In sum, this is not a moment when the United States can unilaterally declare a holiday from history. In order to stay safe at home, the U.S. must remain engaged abroad, and — despite budgetary pressures — make the necessary investments to keep our military and other instruments of national power well-resourced and strong.
In recent weeks, some have urged sharp cuts in defense spending. The fact is, as a matter of math, we will not work our way out of our national indebtedness or create the new jobs we need by decimating our national security budget. But doing so will jeopardize our security here at home, and destabilize the broader international order on which our domestic economy and prosperity depend.
A second important lesson of the 9/11 decade is that, contrary to the pessimism that currently pervades our national mood, America remains remarkably strong and resilient. Our people are still capable of pulling together and achieving things that no other nation in the world can. The remarkable effort to locate and then rid the world of Osama bin Laden, deep within Pakistan, is the latest reminder that almost everyone in history who has bet against the United States has, in the end, lost big.

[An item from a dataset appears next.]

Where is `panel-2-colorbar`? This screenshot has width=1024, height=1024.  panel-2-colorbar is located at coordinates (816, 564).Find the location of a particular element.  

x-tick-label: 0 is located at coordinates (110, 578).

We should also have renewed faith in the power of our ideals, foremost our belief in the universality of human freedom, and the long-term strategic wisdom of standing up for human rights, democracy, and the rule of law around the world. These values are enshrined in the work of our country’s great universities, including Yale, whose mission for over three centuries has been to advance freedom — of inquiry, thought and expression — and to nurture human potential.

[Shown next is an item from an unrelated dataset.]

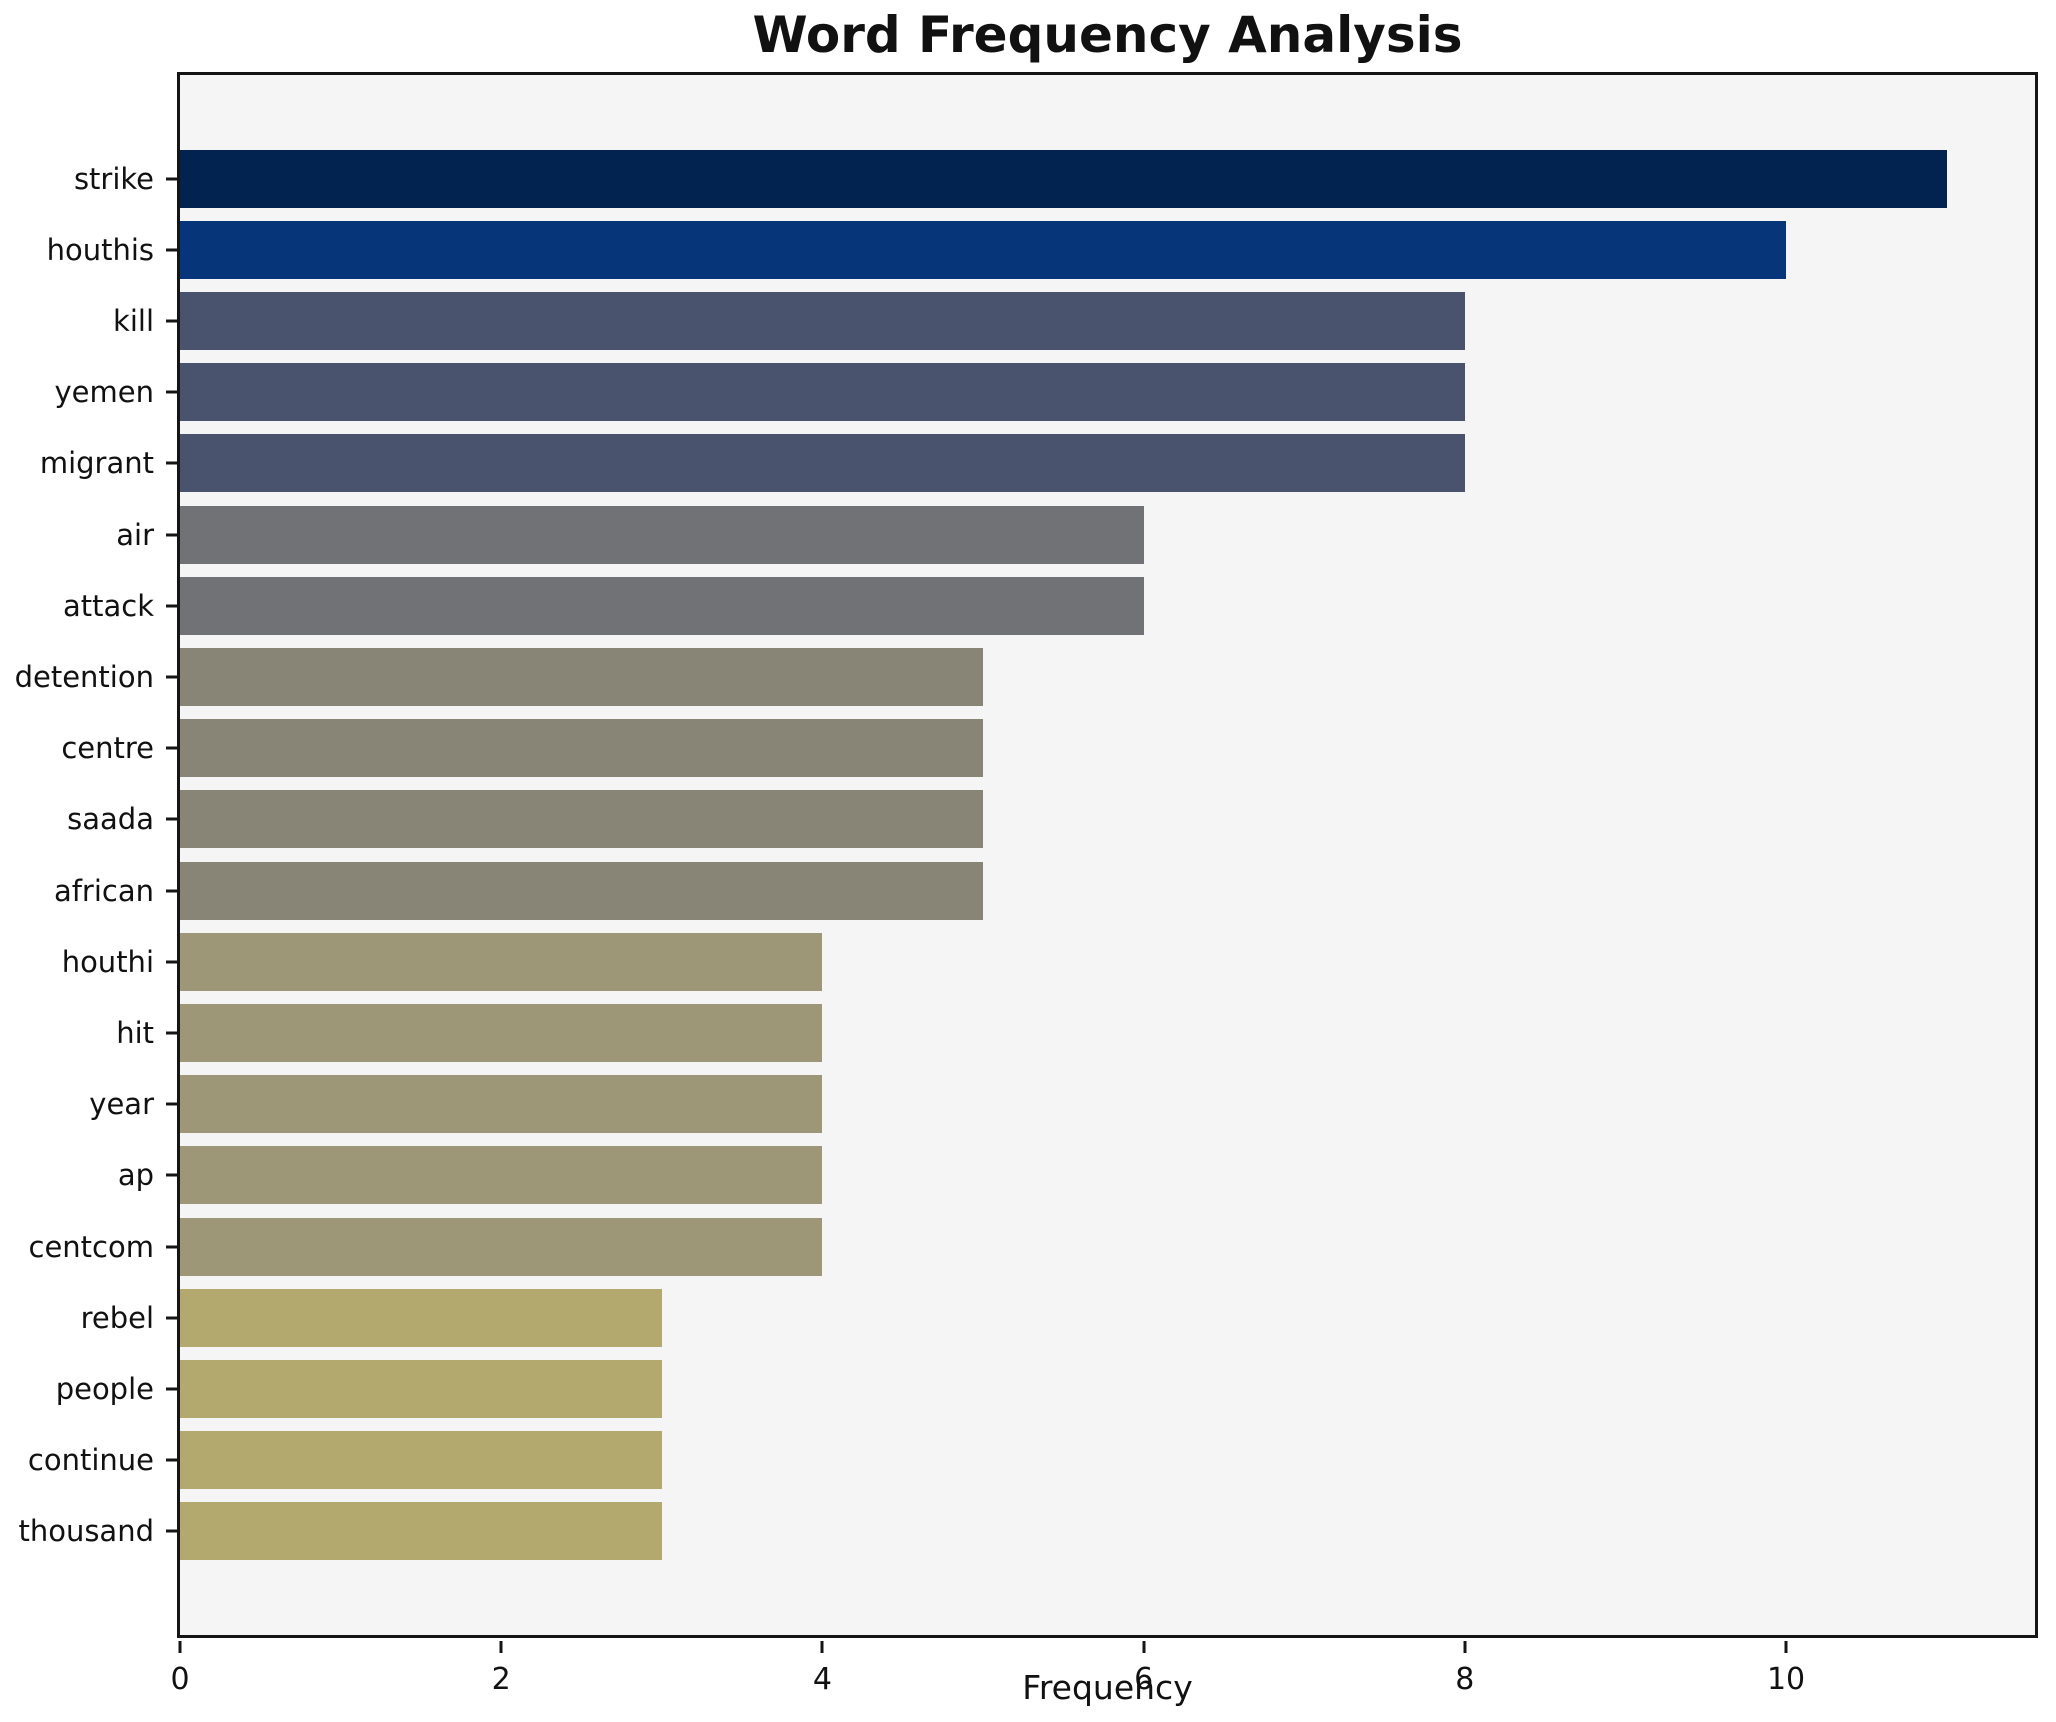  What do you see at coordinates (1108, 1688) in the screenshot?
I see `x-axis-label: Frequency` at bounding box center [1108, 1688].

Now, across the Middle East and North Africa, millions of Muslims are rising up and peacefully demanding democracy, dignity, and opportunity. In doing so, they are also rejecting the narrative of al Qaeda. Indeed, the rallying cry of the Arab Spring and its successes thus far are the ultimate repudiation of everything violent Islamist extremism stands for.
A third, and final, lesson of this decade concerns the place of surprise in history — a topic that Yale’s own John Lewis Gaddis has written about thoughtfully. From 9/11 itself to the post-invasion Sunni insurgency in Iraq to the Arab Spring, our national security over the past decade has been profoundly shaped by events that, while understandable and even obvious in hindsight, were largely unforeseen by our best and brightest beforehand. As we look to the future, there is therefore one thing we can predict with absolute certainty: our nation will be surprised once again.

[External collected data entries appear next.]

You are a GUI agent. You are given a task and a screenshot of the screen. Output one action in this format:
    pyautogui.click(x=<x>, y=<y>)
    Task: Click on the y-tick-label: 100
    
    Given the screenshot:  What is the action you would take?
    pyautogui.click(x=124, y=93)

The true test of our national leaders — present and future — is not their ability to perfectly predict what will come next for America but our capacity to remain prepared as best we can for a range of possibilities, and to adapt, as a nation, when the unexpected invariably occurs. In this context, it is especially important to remember, as General Petraeus recently warned, that the wars we are required to fight are rarely the ones we predict or plan for. In this respect, it is encouraging to look back and see how well we have adapted to fight the current war with the Islamist terrorists who attacked us 9/11, which we did not expect. But more work lies ahead, requiring the energy, talent, ingenuity, and commitment of the next generation of leaders — many of whom, no doubt, are today at Yale.
In the wake of the tenth remembrance of 9/11, then, Americans have reason to be proud about all that has been done to protect our homeland and to deny our enemies the victories they have sought, vigilant about the continuing threats to our security, and confident about our future and about ourselves as a nation. Above all, a review of the 9/11 decade affirms why, though we do not know exactly how long this conflict will last or what further turns it may take, we should be certain of how it will end — in the defeat of our enemies and the triumph of our values, with the ideology of Islamist extremism joining fascism and communism on the ash heap of history.
Sen. Joseph Lieberman of Connecticut is a 1964 graduate of Morse College, a 1967 graduate of the Law School and a former Chairman of the News.